Рис. I.38. Цис- и транс-сплайсинг ядерной полицистронной пре-мРНК у нематоды C. elegans
AAUAAA – сайты полиаденилирования
Последовательности нуклеотидов сайтов транс- и цис-сплайсинга идентичны и взаимозаменяемы в генно-инженерных экспериментах. Интроноподобные последовательности, расположенные на 5’-концах транскриптов, названные аутронами, подвергаются транс-сплайсингу, тогда как внутренние интроны вырезаются по механизму цис-сплайсинга. Единственным отличием гена, транскрипт которого подвергается транс-сплайсингу, является наличие на его 5’-конце последовательности аутрона, а не экзона. При перемещении интрона одного гена из внутреннего положения на 5’-конец другого или того же самого гена он начинает функционировать в качестве аутрона, т.е. подвергается транс-сплайсингу. Если размер такого аутрона превышает 50 п.о., то он нормально функционирует в транс-сплайсинге. При искусственном введении 5’-концевого сайта сплайсинга в аутрон на расстояние более 50 п.о. от его сайта транс-сплайсинга заключенная между этими сайтами последовательность нуклеотидов в РНК подвергается обычному цис-сплайсингу. Таким образом, единственным сигналом, разрешающим транс-сплайсинг, является положение последовательности нуклеотидов вблизи 5’-конца пре-мРНК.

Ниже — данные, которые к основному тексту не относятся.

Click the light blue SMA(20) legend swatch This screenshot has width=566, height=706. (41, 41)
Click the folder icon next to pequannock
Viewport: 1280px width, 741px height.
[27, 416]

Зрелые, полностью процессированные РНК C. elegans содержат SL1- и SL2-РНК на 5’-концах, причем соблюдаются пропорции в содержании маркированных таким способом РНК внутри клеток. Следовательно, процесс транс-сплайсинга, в результате которого происходит выбор лидерной SL-РНК, каким-то образом регулируется. Предполагается, что белки, взаимодействующие с сайтами полиаденилирования соответствующих РНК, специфически взаимодействуют с белками мяРНП, в состав которых входят SL-РНК, и тем самым осуществляют их выбор.
Функциональная роль транс-сплайсинга в жизненном цикле нематод неизвестна. Экспериментами in vivo продемонстрирована взаимозаменяемость генов, продукты которых подвергаются цис- или транс-сплайсингу. Известно, что сайты транс-сплайсинга часто располагаются непосредственно перед инициирующими AUG-кодонами мРНК. Это позволяет предположить, что SL-последовательности играют определенную роль в инициации трансляции. В частности, с помощью транс-сплайсинга могут удаляться лишние AUG-кодоны, находящиеся не в одной рамке считывания с основной кодирующей последовательностью нуклеотидов мРНК, или создаваться контексты нуклеотидов, которые обеспечивают эффективную инициацию синтеза белка рибосомами. Это, в свою очередь, может допускать определенную эволюционную гибкость в расположении соответствующих промоторов и создавать условия для возникновения новых сайтов инициации транскрипции на ДНК нематод.